LOS ANGELES - Lyft says it received more than 4,100 reports of sexual assault over a period of three years, according to a company safety report published on Oct. 22.
The San Francisco-based ride-sharing app released its first-ever "Community Safety Report" Thursday which detailed 4,158 reports of sexual assault that occurred during rides from 2017 through 2019.
"Put simply, even one of these incidents is too many. That is what drives our relentless work to continuously improve safety for riders and drivers," the report read.
According to the report, 1,807 sexual assaults were reported during Lyft rides in 2019 alone, a 64% increase from 2017.
Lyft released data on other incidents, including deaths, that occurred during motor vehicle collisions as well as incidents of assault.
In 2019, four people were killed during physical assaults and 49 people were killed during motor vehicle accidents involving Lyfts, the company said.
"From 2017 to 2019, over 99% of trips occurred without any reported safety incident," Lyft said in its report.
Despite the concerning data, Lyft’s head of policy development and research said serious safety incidents are rare.
"Safety incidents on Lyft are statistically very rare. The type of safety incidents detailed in this report occurred on 0.0002% of rides, and well over 99% of all rides occur without any safety report at all," Jennifer Brandenburger said in a company blog post on Thursday.

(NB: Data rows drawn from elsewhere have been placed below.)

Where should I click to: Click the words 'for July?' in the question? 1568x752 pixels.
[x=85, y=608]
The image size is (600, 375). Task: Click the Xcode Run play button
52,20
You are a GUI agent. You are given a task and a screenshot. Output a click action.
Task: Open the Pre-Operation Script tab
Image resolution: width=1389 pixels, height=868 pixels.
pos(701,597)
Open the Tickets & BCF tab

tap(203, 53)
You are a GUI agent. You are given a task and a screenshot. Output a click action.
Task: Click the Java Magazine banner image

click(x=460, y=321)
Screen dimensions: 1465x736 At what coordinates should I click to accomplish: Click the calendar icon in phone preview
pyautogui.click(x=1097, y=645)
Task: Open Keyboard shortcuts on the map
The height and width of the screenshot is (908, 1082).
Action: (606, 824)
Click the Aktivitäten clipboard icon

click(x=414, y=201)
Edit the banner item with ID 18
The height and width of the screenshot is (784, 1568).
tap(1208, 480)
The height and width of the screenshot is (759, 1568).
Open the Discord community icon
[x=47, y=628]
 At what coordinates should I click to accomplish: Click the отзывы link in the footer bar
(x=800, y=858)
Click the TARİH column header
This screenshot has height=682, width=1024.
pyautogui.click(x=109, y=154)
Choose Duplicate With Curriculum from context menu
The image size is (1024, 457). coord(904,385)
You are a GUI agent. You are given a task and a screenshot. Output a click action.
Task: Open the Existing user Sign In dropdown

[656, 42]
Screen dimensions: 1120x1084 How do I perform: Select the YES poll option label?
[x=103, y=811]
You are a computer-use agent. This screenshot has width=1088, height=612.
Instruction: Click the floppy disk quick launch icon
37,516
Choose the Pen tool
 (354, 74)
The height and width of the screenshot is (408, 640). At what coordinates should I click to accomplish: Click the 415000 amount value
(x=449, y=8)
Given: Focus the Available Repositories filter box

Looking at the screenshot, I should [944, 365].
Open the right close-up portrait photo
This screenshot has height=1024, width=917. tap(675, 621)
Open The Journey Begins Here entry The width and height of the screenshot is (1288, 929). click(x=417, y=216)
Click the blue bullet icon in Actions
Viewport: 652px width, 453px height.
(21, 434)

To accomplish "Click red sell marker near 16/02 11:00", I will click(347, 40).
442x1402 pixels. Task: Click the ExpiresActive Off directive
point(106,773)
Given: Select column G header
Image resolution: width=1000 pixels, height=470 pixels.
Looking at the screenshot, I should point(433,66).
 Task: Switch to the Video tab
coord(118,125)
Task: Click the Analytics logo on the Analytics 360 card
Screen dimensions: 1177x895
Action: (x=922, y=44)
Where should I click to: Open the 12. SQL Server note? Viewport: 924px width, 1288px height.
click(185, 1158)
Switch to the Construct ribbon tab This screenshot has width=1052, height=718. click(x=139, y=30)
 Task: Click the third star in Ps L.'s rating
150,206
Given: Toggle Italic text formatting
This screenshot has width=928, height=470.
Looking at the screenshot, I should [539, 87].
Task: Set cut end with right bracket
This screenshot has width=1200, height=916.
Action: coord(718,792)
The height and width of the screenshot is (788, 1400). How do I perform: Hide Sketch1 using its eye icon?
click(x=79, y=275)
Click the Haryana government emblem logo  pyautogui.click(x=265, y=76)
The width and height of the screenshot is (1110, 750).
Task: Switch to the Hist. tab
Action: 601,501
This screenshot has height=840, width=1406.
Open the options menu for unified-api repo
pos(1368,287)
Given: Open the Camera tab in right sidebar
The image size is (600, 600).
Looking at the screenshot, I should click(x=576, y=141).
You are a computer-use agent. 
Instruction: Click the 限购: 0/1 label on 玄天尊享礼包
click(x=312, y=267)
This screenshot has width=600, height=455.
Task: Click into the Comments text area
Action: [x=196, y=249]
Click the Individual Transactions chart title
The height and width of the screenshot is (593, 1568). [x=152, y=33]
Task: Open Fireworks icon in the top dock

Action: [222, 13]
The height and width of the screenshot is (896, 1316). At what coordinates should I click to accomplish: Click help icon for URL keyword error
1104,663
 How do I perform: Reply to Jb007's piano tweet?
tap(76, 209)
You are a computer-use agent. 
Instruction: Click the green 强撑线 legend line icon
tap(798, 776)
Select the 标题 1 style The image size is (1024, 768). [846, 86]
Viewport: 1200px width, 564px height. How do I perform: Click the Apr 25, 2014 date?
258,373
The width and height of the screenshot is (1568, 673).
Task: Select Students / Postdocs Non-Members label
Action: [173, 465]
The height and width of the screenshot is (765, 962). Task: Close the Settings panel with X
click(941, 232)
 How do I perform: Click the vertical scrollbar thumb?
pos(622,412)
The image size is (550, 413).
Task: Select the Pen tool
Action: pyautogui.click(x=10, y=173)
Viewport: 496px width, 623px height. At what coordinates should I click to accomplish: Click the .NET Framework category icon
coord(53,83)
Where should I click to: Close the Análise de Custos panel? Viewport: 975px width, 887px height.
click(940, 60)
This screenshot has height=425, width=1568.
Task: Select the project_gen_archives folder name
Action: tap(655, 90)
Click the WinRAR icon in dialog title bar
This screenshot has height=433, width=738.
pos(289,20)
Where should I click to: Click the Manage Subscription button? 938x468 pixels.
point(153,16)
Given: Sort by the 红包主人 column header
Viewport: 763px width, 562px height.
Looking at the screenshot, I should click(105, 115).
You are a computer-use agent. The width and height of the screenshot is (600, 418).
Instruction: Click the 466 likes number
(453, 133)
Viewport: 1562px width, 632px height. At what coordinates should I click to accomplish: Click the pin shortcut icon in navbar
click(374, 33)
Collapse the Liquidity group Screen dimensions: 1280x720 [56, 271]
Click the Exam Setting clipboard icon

"While safety incidents on our platform are incredibly rare, we realize that even one is too many," Brandenburger said. "Behind every report is a real person and real experience."
In March, both Uber and Lyft, teamed up to create a database of drivers ousted from their ride-hailing services for complaints about sexual assault and other crimes that have raised passenger safety concerns for years.
The new safeguard, dubbed the "sharing safety program," is overseen by HireRight, a specialist in background checks. The use of a third party is aimed at addressing potential legal concerns about companies, including competitors such as Uber and Lyft, having access to information to each other’s personnel matters.
"Lyft and Uber are competitors in a whole lot of ways, but on this issue of safety, we completely agree that folks should be safe no matter what platform they choose," Tony West, Uber’s chief legal officer, told the Associated Press. He spoke in an interview that also included Brandenburger, Lyft’s head of policy development.
This safety program follows a separate safety report by Uber which revealed similar numbers regarding sexual assaults that occurred during its rides.
In December 2019, Uber released a long-anticipated safety report, which revealed more than 3,000 sexual assaults were reported during its U.S. rides in 2018.
After Uber detailed past abuses on its service in its report, California’s Public Utilities Commission sought the victims’ names and contact numbers. After Uber rebuffed the request to protect the victims’ privacy, the agency slapped the company with a $59 million fine. The dispute is now in the appeals process.
Since that revelation, San Francisco-based Uber and Lyft have been working to navigate through antitrust and privacy concerns to create a way to flag drivers who have engaged in violent or other abhorrent behavior that culminated in them being booted off their services.
The Associated Press contributed to this story.